**WRITTEN EXERCISE**
In the forum thread about manuals, what does great_big_abyss say is useful on a trail, even though the manual itself is not?

-- start of EXCERPT TO READ --

I found the bike geometry makes a huge difference to be able to manual. It was VERY hard for me to wheelie and manual my Stumpy HT, but the new bike (enduro) has different geometry and it's incredibly easier now.


----------



## Joe Dirt (Nov 20, 2005)

*Manuals*

Manuals are cool to watch for about 30 seconds, then who cares? As for being useful, they are during BMX and that is about it. Wait, I take that back. I do manaul while riding XC or DH, but only high enough to clear small obstacles to keep my speed up.


----------



## great_big_abyss (Apr 4, 2006)

Joe Dirt said:


> Manuals are cool to watch for about 30 seconds, then who cares? As for being useful, they are during BMX and that is about it. Wait, I take that back. I do manaul while riding XC or DH, but only high enough to clear small obstacles to keep my speed up.


The manual itself is not very useful on a trail, but the balance that you acquire while practicing and perfecting the manual IS.


----------



## jonlong (Sep 29, 2004)

Being able to hold an extended wheelie helps a lot, especially with low speed drop offs.

-- end of EXCERPT TO READ --
-- start of PROVIDED DATA --

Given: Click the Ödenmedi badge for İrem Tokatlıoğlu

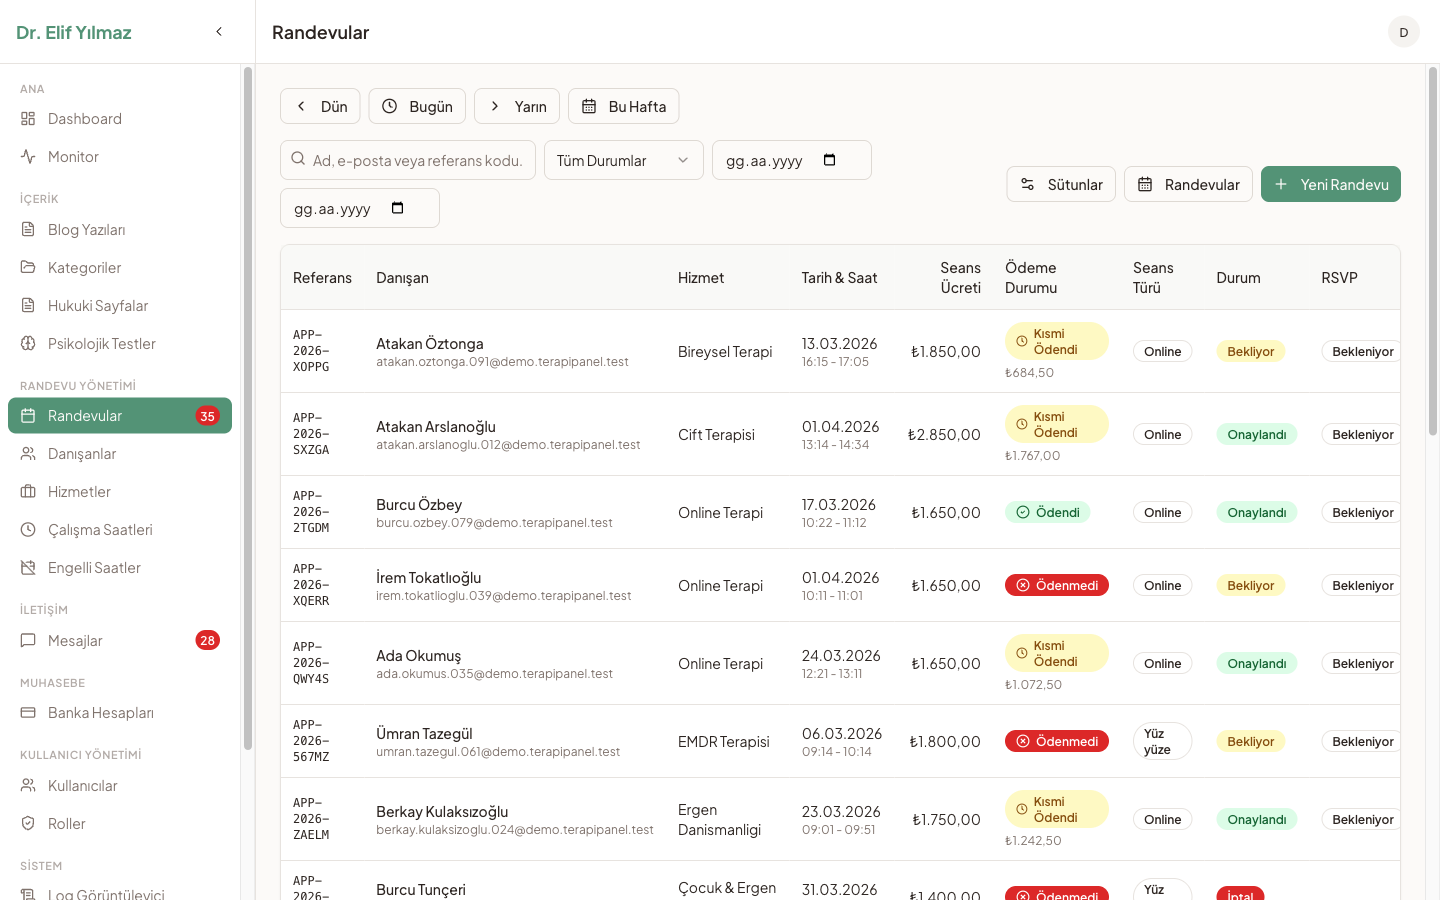Looking at the screenshot, I should (x=1056, y=585).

-- end of PROVIDED DATA --

**EXERCISE ANSWER**
The balance you acquire while practicing and perfecting the manual.